AWS Database Blog

Automate switchover of Oracle E-Business Suite on Amazon RDS Custom for Oracle

Oracle E-Business Suite is a business application suite that includes financial, supply chain, human resources, and customer relationship management modules. Due to the application’s critical nature, it’s important to architect Oracle E-Business Suite for high availability and develop the ability to switch over the application and database as quickly as possible in order to minimize downtime and maintain business continuity.

One method for achieving high availability is to perform an application switchover. In this post, we demonstrate how to perform an Oracle E-Business Suite application and database switchover on Amazon RDS Custom for Oracle.

Amazon RDS Custom for Oracle is a managed database service for legacy, custom, and packaged applications that require access to the underlying operating system and database environment. It automates database administration tasks and operations while making it possible for database administrators to access and customize the database environment and operating system. AWS takes care of the heavy lifting such as backups and high availability, allowing database administrators to focus on maintaining their Oracle E-Business Suite application and functionality.

The following are some common use cases when an application switchover might be performed:

  • During planned maintenance of the primary database and application servers, in order to minimize application downtime
  • In the event that the primary server’s hardware fails, in order to keep the application running
  • To avoid downtime during a software upgrade on the primary database server

Switchover

A Switchover is a planned role reversal between the primary and the standby database, typically used when there is a plan outage on the primary server or database, with the aim to reduce the amount of downtime for the service.

Failover

In case of an actual disaster or severe outage, where the primary server is non-reachable or non-recoverable, a failover needs to be performed. A Failover operation cannot be reversed which turns the standby database into a primary, therefore a failover decision should be carefully made. With minor changes to the provided code such as using Data Guard failover commands, the failover of the database can be achieved.

In this post, we focus on the Switchover use cases, we do not cover Failover.

Key considerations for high availability configuration

Setting up a high availability configuration using Amazon RDS Custom with Oracle E-Business Suite involves the following:

Solution overview

For the solution we assume the application and database are set up to use logical hostnames, which reduces the number of steps required after the database switchover. Logical hostnames remove the reliance on physical hostnames, reducing the overall complexity. A read replica of RDS Custom for Oracle is part of the design, which uses Oracle Data Guard under the covers for the replication between the primary and standby database.

--- Tasks and exercises ---
1. Name the modules that the Oracle E-Business Suite switchover article says the suite includes.
2. Write the next part of the Oracle E-Business Suite switchover article, picking up after its final sentence.

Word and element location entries
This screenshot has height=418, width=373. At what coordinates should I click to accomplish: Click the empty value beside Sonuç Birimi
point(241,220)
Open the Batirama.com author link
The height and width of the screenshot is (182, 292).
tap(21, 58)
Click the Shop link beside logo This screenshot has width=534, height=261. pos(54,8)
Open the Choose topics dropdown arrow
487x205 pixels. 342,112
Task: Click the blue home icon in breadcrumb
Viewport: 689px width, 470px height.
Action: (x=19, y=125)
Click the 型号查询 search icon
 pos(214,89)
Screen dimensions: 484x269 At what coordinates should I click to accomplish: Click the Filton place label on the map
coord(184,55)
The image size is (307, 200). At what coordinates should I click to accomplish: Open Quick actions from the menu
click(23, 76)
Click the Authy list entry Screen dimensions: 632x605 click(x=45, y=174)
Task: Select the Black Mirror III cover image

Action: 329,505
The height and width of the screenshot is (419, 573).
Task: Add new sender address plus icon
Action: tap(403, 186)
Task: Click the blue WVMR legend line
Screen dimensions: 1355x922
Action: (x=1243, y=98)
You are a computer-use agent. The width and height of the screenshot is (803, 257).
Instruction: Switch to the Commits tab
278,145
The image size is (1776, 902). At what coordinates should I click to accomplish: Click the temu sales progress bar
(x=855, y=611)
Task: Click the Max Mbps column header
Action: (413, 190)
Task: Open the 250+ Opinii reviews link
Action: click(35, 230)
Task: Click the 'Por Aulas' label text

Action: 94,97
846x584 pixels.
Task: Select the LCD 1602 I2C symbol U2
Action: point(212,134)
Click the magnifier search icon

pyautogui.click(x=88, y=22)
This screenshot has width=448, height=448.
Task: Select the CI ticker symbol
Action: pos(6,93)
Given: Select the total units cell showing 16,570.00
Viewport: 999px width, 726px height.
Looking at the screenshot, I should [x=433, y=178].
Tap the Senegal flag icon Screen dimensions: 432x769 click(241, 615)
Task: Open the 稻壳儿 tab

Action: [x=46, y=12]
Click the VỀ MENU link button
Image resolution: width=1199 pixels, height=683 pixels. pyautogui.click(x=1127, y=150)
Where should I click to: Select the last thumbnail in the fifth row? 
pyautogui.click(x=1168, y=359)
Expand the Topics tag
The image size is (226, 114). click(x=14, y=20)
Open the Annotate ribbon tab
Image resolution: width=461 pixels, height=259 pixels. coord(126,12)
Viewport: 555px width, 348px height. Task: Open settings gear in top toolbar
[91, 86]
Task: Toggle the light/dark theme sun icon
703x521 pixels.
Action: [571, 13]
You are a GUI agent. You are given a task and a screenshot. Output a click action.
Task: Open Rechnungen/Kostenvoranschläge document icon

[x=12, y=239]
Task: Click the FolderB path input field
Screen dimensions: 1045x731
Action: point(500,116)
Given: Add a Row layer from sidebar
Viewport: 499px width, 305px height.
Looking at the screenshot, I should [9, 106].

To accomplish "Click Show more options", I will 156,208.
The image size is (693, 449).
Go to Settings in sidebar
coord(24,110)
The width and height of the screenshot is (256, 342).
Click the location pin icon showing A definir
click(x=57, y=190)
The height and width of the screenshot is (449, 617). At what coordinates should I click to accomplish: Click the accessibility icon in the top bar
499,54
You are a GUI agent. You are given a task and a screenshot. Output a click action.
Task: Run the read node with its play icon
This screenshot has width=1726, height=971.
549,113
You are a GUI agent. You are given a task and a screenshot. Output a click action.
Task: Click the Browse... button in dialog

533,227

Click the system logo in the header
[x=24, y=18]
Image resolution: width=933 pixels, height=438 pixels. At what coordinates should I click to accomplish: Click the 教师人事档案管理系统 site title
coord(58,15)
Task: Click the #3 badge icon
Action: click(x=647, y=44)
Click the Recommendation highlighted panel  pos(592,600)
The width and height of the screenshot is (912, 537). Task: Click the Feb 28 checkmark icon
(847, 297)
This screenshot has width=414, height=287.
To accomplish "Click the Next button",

--- Expected answers ---
1. Financial, supply chain, human resources, and customer relationship management.

2.
We use the following AWS native service offerings to automate the switchover process for our Oracle E-Business suite application and database:

The application is configured for high availability, as depicted in the following diagram, and we develop an automation to trigger the switchover process based on the architectural configuration.

This post guides you through the process of setting up and configuring your environment for automated switchover. The high-level implementation steps are as follows:

  1. Create AWS Identity and Access Management (IAM) roles or use an existing role that has Lambda run permissions and state machine run permissions.
  2. Add an additional IAM policy statement action to an existing IAM role for Amazon EC2 instances.
  3. Create a parameter store and AWS Secrets Manager
  4. Create business logic using shell scripts.
  5. Create a Lambda function that calls the shell scripts to perform the desired task in the switchover process.
  6. Create the Step Functions state machine and workflow that calls the Lambda functions in sequence.
  7. Trigger the switchover automation.

Instructions on how to deploy this automation is documented in the GitHub repo.

Prerequisites

This post assumes you have the following set up:

  • Oracle E-Business Suite running on AWS with Amazon RDS Custom for Oracle. See Migrate Oracle E-Business Suite to Amazon RDS Custom for more details.
    • Application version Oracle E-Business Suite 12.2.x.
  • A source database running on Amazon RDS Custom for Oracle.
  • These steps can also be adopted for an Oracle database running on Amazon EC2.
  • Multiple Oracle E-Business Suite application tiers, across two Availability Zones. See Set up an HA/DR architecture for Oracle E-Business Suite on Amazon RDS Custom with an active standby database for more details.
  • A database OS user, and application OS user. These can be called whatever you have defined, however in this example we have used rdsdb  for the database OS user, and applmgr for the application OS user . If your environment has a different OS user name, consult the README in the AWS Cloud Development Kit (AWS CDK) GitHub repository for the Lambda functions to be edited to reflect your environment OS user standards.
  • For the RDS Custom EC2 primary and standby instances, a tag with the key as Name and the value as a unique hostname.
  • For the application EC2 primary and standby instances, a tag with the key as Name and the value as a unique hostname.
  • SSM Agent installed and configured in all the EC2 instances. For instructions, refer to Working with SSM Agent.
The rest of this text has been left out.